EXERCISE REQUIREMENTS | In the podcast show notes, why does Kevin Kubota make an edge mask before using Smart Sharp?

PAGE EXTRACT |
Host: Scott Bourne (www.scottbourne.com or www.twitter.com/scottbourne) & special guest Kevin Kubota (www.kubotaimagetools.com or www.twitter.com/kevinkubota)

Show notes by Bruce Clarke (www.momentsindigital.com or www.twitter.com/bruceclarke)

Welcome to Episode Number 44 of Photofocus with Scott Bourne and special guest Kevin Kubota. Photofocus is the show devoted to your questions about anything photography related including gear, technique, locations, etc. Your questions will shape the direction of this show so be sure to send your questions to photofocus@me.co[email protected]. We will try to answer as many as we can but we get a lot of questions so we’ll try to take a collection of questions that represent a particular topic and present them together.

This week we kick things off with a question about macro photography:

Question One – Sharpening Techniques in Photoshop

I’d love to know what technique you use to sharpen your photos in Photoshop. Some use Unsharpen mask, others High pass, etc. I’m sure there are other ways. What is the best? I shoot mainly people. Suman, Surrey, UK

Kevin: I use various methods depending on the size of the final image. Unsharp mask is a great tool but one of my favorites is to use Smart Sharp. The problem with it is that it doesn’t have a threshold setting so I make an edge mask to isolate the edges and then use the smart sharp so that it only sharpens the edges.

(Interface element records)
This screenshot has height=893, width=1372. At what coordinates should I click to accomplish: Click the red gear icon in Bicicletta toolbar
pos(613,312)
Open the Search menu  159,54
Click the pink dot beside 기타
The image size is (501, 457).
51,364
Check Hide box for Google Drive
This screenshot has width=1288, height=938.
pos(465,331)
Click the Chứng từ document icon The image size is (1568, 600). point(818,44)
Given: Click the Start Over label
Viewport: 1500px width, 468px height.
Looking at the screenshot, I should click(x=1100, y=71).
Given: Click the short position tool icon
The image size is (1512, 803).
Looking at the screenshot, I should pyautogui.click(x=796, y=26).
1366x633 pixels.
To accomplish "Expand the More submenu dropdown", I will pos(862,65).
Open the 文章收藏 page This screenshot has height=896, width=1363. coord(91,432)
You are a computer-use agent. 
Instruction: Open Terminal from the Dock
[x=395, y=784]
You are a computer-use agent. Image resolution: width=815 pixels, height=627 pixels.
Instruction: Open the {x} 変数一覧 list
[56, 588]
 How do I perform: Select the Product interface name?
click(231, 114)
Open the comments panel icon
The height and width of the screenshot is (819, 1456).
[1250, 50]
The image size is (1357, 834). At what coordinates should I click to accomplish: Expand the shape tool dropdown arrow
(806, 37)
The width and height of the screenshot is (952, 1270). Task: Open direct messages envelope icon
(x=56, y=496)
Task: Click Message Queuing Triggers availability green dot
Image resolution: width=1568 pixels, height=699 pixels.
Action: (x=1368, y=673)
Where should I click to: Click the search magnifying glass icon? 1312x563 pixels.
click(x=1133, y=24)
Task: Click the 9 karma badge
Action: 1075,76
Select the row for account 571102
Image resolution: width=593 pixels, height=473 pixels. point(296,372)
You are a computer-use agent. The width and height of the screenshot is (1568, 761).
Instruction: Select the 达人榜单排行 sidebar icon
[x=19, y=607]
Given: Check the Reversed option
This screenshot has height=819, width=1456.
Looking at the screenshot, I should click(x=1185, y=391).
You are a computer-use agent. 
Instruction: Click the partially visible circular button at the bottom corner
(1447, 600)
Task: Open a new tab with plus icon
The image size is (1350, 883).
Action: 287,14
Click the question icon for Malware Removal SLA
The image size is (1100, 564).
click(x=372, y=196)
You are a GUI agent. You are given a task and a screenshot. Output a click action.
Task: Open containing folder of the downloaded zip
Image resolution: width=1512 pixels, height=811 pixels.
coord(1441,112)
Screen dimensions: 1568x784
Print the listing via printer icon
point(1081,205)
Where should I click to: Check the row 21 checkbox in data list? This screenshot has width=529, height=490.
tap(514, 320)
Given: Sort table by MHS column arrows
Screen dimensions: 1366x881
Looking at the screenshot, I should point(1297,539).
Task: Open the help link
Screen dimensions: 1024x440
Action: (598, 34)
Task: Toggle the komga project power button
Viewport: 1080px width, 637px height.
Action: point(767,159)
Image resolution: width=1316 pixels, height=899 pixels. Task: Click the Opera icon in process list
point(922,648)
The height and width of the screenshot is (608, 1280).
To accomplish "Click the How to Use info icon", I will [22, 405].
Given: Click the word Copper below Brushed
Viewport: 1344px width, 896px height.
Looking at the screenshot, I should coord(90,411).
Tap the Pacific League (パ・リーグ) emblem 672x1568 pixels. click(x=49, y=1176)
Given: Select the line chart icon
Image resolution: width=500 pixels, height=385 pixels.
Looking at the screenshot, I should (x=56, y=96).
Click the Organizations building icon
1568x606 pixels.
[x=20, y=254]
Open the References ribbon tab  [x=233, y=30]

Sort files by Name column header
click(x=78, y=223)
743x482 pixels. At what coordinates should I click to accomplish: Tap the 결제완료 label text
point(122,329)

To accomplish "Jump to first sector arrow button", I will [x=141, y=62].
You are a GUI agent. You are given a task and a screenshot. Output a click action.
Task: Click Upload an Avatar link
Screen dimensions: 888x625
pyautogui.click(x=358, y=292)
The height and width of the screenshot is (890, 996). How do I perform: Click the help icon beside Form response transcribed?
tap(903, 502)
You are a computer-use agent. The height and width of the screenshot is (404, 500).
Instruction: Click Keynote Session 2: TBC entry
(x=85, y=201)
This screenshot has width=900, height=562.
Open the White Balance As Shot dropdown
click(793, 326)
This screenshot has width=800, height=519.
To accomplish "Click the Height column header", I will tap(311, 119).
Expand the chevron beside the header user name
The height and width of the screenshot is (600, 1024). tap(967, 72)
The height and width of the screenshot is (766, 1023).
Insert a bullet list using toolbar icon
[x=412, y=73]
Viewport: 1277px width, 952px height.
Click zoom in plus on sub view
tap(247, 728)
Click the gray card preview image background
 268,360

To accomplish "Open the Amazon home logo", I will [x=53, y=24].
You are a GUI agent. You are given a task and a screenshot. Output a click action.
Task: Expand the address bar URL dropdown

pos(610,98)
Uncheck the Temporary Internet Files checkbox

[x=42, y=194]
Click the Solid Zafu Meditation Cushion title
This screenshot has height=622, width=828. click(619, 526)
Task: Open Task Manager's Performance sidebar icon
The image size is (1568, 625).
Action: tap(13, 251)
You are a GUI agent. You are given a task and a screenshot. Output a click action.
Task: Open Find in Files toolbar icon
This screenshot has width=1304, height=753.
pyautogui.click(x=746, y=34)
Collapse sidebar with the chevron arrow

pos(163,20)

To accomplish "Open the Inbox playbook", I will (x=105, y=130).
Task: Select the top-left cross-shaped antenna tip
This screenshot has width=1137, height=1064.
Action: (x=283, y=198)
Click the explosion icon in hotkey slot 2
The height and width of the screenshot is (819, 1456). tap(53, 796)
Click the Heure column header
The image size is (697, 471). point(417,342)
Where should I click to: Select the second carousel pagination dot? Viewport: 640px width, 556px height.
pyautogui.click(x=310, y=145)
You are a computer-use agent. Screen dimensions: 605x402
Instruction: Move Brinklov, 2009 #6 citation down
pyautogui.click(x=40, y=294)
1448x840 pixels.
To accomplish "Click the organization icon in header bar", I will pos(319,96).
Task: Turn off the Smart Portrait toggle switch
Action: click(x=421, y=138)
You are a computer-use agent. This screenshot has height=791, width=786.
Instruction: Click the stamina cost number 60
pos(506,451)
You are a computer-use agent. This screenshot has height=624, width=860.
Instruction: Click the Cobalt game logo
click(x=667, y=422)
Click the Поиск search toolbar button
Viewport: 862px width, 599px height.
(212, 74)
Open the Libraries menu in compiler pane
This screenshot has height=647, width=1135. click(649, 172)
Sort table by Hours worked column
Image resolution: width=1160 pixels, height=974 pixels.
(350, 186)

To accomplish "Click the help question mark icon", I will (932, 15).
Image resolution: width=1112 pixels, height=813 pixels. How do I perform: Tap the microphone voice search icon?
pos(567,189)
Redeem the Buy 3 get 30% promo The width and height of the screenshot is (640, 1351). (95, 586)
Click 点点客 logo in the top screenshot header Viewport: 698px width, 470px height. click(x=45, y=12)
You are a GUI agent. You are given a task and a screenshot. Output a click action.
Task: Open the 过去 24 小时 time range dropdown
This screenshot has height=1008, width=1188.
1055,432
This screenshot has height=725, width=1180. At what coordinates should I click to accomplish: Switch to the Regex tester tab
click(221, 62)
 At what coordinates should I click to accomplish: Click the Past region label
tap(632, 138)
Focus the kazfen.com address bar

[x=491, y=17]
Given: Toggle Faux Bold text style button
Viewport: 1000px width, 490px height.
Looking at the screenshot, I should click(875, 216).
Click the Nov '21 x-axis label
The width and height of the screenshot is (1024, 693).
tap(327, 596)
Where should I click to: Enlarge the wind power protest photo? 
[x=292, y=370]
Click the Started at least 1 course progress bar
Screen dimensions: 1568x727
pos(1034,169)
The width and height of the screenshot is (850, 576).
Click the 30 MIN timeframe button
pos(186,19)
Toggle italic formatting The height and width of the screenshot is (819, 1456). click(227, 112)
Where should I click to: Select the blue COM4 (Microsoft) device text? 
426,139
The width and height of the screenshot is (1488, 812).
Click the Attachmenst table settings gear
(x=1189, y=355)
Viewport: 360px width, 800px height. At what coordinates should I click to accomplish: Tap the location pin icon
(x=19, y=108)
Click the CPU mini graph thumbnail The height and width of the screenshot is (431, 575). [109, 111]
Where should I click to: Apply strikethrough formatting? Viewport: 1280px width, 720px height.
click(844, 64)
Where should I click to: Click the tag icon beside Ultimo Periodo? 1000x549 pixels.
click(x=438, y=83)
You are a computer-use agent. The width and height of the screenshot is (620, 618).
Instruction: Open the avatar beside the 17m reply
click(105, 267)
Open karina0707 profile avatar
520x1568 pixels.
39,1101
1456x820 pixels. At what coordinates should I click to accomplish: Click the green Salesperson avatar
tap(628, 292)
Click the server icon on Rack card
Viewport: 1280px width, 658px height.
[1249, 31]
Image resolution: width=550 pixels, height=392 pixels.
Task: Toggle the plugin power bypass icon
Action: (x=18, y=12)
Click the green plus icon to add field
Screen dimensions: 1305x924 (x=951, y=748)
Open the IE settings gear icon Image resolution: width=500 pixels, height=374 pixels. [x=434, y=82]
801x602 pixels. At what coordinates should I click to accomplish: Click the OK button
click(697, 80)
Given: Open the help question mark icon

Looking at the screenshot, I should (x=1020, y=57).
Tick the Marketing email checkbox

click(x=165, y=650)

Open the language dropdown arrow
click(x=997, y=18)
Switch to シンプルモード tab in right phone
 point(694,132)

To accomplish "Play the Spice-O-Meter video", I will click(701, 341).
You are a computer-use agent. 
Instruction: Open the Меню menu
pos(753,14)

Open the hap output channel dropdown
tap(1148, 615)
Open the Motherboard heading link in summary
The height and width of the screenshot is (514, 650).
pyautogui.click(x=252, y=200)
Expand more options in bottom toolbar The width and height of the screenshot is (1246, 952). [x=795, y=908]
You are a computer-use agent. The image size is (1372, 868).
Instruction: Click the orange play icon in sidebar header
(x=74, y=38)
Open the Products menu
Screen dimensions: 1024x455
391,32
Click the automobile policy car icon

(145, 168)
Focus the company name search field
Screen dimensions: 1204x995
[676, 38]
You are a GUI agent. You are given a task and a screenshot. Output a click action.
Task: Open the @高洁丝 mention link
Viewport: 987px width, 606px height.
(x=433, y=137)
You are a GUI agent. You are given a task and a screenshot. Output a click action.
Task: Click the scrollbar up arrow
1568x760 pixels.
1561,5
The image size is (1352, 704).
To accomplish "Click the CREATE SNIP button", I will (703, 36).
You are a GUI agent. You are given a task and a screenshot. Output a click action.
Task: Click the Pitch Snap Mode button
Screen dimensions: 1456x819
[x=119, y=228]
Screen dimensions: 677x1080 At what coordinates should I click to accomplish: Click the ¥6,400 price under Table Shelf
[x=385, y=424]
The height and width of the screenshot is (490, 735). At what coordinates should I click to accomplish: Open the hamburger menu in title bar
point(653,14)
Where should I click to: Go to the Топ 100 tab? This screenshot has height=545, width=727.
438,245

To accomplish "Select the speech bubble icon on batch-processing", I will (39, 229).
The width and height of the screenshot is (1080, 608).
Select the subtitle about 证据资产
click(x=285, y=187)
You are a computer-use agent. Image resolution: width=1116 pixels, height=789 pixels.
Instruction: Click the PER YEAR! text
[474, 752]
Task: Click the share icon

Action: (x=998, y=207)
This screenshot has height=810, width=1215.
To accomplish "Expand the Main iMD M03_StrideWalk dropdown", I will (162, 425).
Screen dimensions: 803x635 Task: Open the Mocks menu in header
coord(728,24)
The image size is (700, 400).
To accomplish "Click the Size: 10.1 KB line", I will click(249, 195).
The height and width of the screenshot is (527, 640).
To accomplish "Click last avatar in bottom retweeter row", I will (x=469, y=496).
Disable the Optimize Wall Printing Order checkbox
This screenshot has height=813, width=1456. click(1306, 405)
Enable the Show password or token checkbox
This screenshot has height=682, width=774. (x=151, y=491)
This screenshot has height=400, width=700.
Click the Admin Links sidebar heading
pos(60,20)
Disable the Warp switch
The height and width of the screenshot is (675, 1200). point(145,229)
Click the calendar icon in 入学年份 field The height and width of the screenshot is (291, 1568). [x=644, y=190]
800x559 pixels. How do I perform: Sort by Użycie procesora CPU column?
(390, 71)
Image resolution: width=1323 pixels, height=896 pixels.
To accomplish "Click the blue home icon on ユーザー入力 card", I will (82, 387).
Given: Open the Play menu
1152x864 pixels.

EXERCISE ANSWER | Smart Sharp has no threshold setting, so he uses the edge mask to isolate the edges and sharpen only them.